フィリピンでの原油価格の高騰を受け、マルコス大統領が「原油の輸入はディーゼルよりも安価」と発言
フィリピンのマルコス大統領は、フィリピンの原油供給が2026年6月30日まで持続する見通しであると発表しました。
特に公共交通機関の運転手や日々通勤する人々にとって、フィリピンにおける燃料価格の高騰は大きな影響を及ぼしています。この価格高騰の背景には、アメリカとイスラエルがイランを攻撃したことにより勃発した中東戦争があります。
すでに3回の燃料価格の引き上げにより、フィリピンではディーゼルの価格が1リットルあたり130ペソに達しています。フィリピン政府は、運賃の引き上げを停止する中で、公共交通機関の運転手に燃料補助金を提供しています。
マルコス大統領は、国家エネルギー緊急事態を宣言し、政府が状況に対処するための多くの選択肢を開く方針を示しました。大統領は以前、フィリピンが石油を提供できる代替国を探していることを保証していました。
ホルムズ海峡は石油輸送の重要な通路です。
以前、アメリカのトランプ大統領はイランに対し、ホルムズ海峡を全ての国に開放するよう48時間の最後通牒を出しましたが、イラン政府はこれに屈しませんでした。むしろイランは水路を完全に閉鎖するという脅威を示しました。
マルコス大統領は、中東戦争の中でフィリピン政府が国民を支援するための努力を続けているとフィリピン国民に保証しました。運賃の引き上げの停止について、マラカニアン宮殿は、政府が交通部門と通勤者への支援をバランスよく行っていると説明しました。
来週にはさらに燃料価格が上昇し、ディーゼルの価格が1リットルあたり150ペソに達する可能性があると見られています。過去2週間で、フィリピンではすでにいくつかの交通ストライキが行われました。大統領は、世界的な石油価格は政府の管理を超えていると強調しました。
報道によると、大統領は、国内で精製するために原油を輸入する方が、ディーゼルを輸入するよりもはるかに安価であると説明しました。
「彼らは原油をフィリピンに持ち込み、ここで精製しています。ディーゼルを輸入する場合と異なり、原油を持ち込んで我々が精製する方が価格が安いです。精製済みのディーゼルを輸入する方が高価です」と大統領は述べました。

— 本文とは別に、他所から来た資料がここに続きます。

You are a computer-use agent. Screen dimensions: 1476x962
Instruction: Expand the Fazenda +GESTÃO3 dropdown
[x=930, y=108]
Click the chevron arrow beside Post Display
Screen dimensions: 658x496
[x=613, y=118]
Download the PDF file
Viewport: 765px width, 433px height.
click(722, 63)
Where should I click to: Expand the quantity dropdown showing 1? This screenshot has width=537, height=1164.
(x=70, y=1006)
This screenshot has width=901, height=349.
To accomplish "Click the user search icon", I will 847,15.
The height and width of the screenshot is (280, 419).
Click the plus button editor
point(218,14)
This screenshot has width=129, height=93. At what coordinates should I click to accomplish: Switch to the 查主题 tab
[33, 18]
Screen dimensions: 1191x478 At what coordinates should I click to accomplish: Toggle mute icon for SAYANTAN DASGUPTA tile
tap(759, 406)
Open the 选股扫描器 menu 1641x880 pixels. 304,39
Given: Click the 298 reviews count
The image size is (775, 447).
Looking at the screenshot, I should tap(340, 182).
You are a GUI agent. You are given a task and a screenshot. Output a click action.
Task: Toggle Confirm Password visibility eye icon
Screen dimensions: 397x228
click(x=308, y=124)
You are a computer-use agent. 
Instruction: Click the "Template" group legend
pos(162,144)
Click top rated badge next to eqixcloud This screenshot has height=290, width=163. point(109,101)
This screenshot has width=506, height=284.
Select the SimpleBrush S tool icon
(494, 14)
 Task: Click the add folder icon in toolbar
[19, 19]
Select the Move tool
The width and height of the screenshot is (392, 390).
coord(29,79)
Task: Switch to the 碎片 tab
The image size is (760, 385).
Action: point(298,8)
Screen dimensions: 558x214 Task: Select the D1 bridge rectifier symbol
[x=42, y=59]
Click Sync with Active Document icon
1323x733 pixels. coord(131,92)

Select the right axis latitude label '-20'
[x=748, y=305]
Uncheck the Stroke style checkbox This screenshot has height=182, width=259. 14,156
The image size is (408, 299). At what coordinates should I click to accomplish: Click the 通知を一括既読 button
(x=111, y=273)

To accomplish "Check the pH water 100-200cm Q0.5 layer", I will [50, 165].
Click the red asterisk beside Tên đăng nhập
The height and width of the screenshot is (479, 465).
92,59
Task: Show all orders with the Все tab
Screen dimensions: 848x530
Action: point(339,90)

以前、マルコス大統領は、国家エネルギー緊急事態の宣言は国民にパニックを引き起こす意図はないと強調していました。
【用語解説】
– バランガイ(地区):フィリピンの地方行政区画の最小単位。
– マラカニアン宮殿:フィリピン大統領の公邸。
– ホルムズ海峡:ペルシャ湾とオマーン湾を結ぶ海峡で、世界の石油輸送において重要な航路。